Para além disso, saiba o seguinte: se se declarar como não dador, pode, a qualquer momento, reverter esta decisão. Para isso, basta remeter ao RENNDA novos impressos, manifestando a sua vontade em anular a informação anterior. Para além disso, a sua objeção à doação pode ser total ou parcial, ou seja, pode definir quais os seus órgãos ou tecidos corporais que não autoriza que sejam utilizados.

 

UM VERDADEIRO SUPERPODER

Acabo este artigo como comecei, reconhecendo que há realmente na morte ainda um tabu. Mas acredito que é papel de todos nós contribuir para a desmistificação de algumas questões, esclarecendo assuntos tão importantes como este.

Passamos a vida a ansiar ser super-heróis, com poderes extraordinários e capacidades sobrenaturais, no entanto – e ironicamente – é no momento da nossa morte que podemos, quem sabe, ter verdadeiramente esse papel e salvar vidas.

Agora que tem conhecimento deste seu superpoder, por favor, não o anule! Viva a sua vida de forma intensa e feliz; quanto ao futuro…logo se vê.

 

Nota sobre o autor

Francisco Santos Coelho, 28 anos de idade. Entusiasta pelo trabalho com e para os outros, sou atualmente Médico a fazer a formação específica em Medicina Geral e Familiar – aquela que, para mim, representa o expoente máximo dessa interação e dedicação.

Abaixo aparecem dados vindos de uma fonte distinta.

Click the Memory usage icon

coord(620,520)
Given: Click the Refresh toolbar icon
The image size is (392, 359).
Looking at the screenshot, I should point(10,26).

Considero-me um “médico para lá da bata”, envolvido por vários complementos a esta arte que escolhi para a minha vida e que me enriquecem de forma inquestionável dentro e fora do seu exercício. Acredito verdadeira e entusiasticamente no lema da casa em que me formei e que defende que “um médico que só sabe Medicina nem Medicina sabe” (Letamendi).

Nascido, crescido e pré-graduado na cidade de Penafiel, foi dela que parti depois para todas as outras onde aprendi e vivi muitas experiências que tanto me acrescentaram. Tenho encontrado a certeza de que devemos ser e saber mais para o mundo, mas que só o conseguimos quando somos e sabemos mais sobre nós mesmos. É o maior desafio de todos. É o que procuro.

Ah! Porquê a escrita? Eu explico. Na Medicina, porque é uma forma ainda eficaz de esclarecer dúvidas, desfazer mitos e (in)formar efetivamente em saúde – e falo de saúde como um processo partilhado e participado de ambas as partes. Fora da Medicina, porque escrever é quase-eternizar, é acrescentar som ao silêncio, ainda que o silêncio, sabiamente, não deixe de se fazer ouvir.